Sinode :
Beberapa pelanggaran disiplin telah dilakukan demi alasan ‘belas kasihan’
pastoral yang relativ
Declaration Concerning the Synod on the Family
Deklarasi
mengenai Sinode tentang Keluarga
Dari SSPX (Society of Saint Pius X)
Laporan Akhir dari sesi kedua
Sinode tentang Keluarga, yang diterbitkan pada tanggal 24 Oktober 2015, jauh
dari menunjukkan konsensus para Bapa Sinode, karena ia merupakan ekspresi dari
kompromi antara berbagai posisi yang sangat berbeda.
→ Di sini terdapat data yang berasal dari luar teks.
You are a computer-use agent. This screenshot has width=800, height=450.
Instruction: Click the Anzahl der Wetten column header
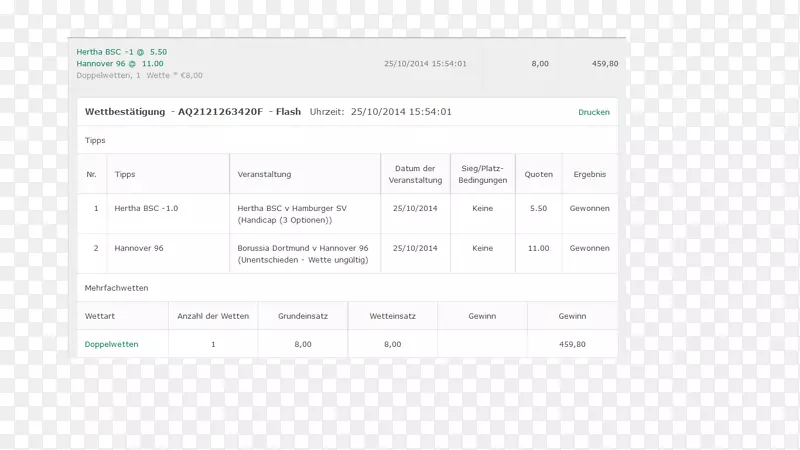click(x=213, y=316)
Memang kami dapat membaca
di dalamnya adanya beberapa pengingat doktrinal tentang pernikahan dan keluarga
Katolik, tetapi kami perhatikan juga adanya beberapa ambiguitas dan kelalaian yang
patut disesalkan, dan yang paling penting beberapa pelanggaran di bidang disiplin
telah dilakukan dengan alasan "belas kasihan" pastoral yang relativ.
Kesan umum yang diberikan oleh dokumen ini adalah kebingungan, yang akan dengan mudah untuk dieksploitasi melalui
penafsiran yang bertentangan dengan pengajaran Gereja yang menetap.
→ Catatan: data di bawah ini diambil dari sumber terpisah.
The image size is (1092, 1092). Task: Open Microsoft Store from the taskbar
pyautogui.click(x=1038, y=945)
Itulah sebabnya kami merasa perlu untuk menegaskan kembali kebenaran
yang telah kita terima dari Kristus (1) tentang peranan paus serta uskup-uskuo
dan (2) tentang perkawinan dan keluarga. Kami melakukan hal ini dengan semangat
yang sama yang telah mendorong kami untuk mengirimkan petisi kepada paus
Francis sebelum sesi ke dua dari Sinode ini dimulai.
1. Peranan
Paus dan uskup-uskup
Sebagai anak-anak dari Gereja Katolik kami percaya bahwa Uskup Roma,
Penerus St.Petrus, adalah Wakil Kristus, dan pada saat yang sama dia adalah
kepala dari seluruh Gereja. Kuasanya adalah merupakan sebuah wilayah hukum dalam
arti yang wajar. Kepada kuasa ini, para imam, umat awan serta Gereja-gereja,
secara sendiri-sendiri maupun bersama-sama, terutama dalam sebuah Konsili,
sebuah Sinode, atau pada wali gereja lokal, diwajibkan oleh sebuah tugas untuk
tunduk secara hirarkis dan taat secara tulus.
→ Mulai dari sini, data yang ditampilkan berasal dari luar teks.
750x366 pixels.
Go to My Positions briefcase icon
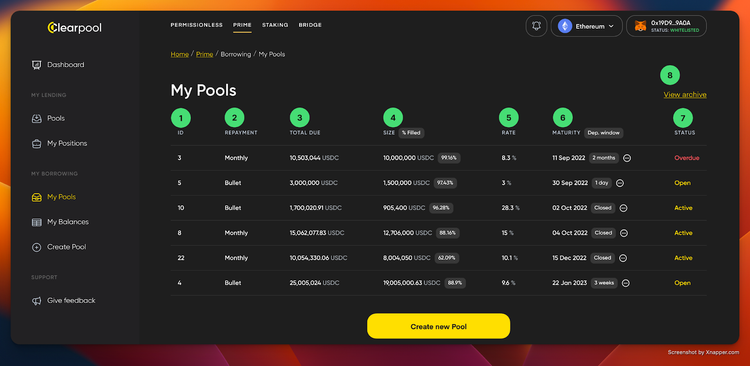tap(36, 143)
Allah telah mengatur hal-hal sedemikian rupa, agar dengan
mempertahankan kesatuan persekutuan dengan Uskup Roma dan dengan mengakui iman
yang sama, Gereja Kristus menjadi satu kawanan di bawah satu Gembala. Gereja
Kudus Allah dibentuk secara ilahiah menjadi sebuah masyarakat yang hirarkis, di
mana otoritas yang mengatur umat berasal dari Allah, melalui Paus dan para
uskup yang tunduk kepadanya. (2)
Ketika Magisterium kepausan tertinggi mengeluarkan pernyataan otentik tentang
kebenaran yang terungkap, dalam masalah dogmatis serta dalam hal disiplin, maka
hal itu tidak akan bisa beralih atau berada dalam kuasa organ gerejawi dengan
tingkat otoritas yang lebih rendah - seperti misalnya konferensi wali gereja
lokal, untuk melakukan perubahan atas putusan itu.
Makna dari
dogma-dogma suci yang harus dipertahankan selamanya adalah merupakan salah satu
yang harus diajarkan oleh Magisterium Paus dan para uskup, sekali dan untuk
semuanya, dan tidak pernah diijinkan untuk menyimpang dari ajaran itu. Oleh
karena itu pelayanan pastoral Gereja, ketika ia melaksanakan ajaran belas
kasih, haruslah dimulai dengan menanggulangi kemiskinan-kebodohan, dengan
memberikan kepada jiwa-jiwa pernyataan kebenaran yang akan menyelamatkan
mereka.
Dalam hirarki yang dibentuk oleh Allah, dalam hal iman dan ajaran
magisterial, kebenaran-kebenaran itu dipercayakan sebagai sebuah Deposit Suci
kepada para rasul dan penerus mereka, paus dan para uskup, sehingga mereka akan
menjaganya dengan setia dan mengajarkannya secara berwibawa. Sumber yang
mengandung Deposit ini adalah Kitab Suci dan tradisi non-tertulis, yang setelah
diterima oleh para rasul dari Kristus sendiri atau diserahkan oleh para rasul
di bawah tuntunan dari Roh Kudus, telah sampai kepada kita.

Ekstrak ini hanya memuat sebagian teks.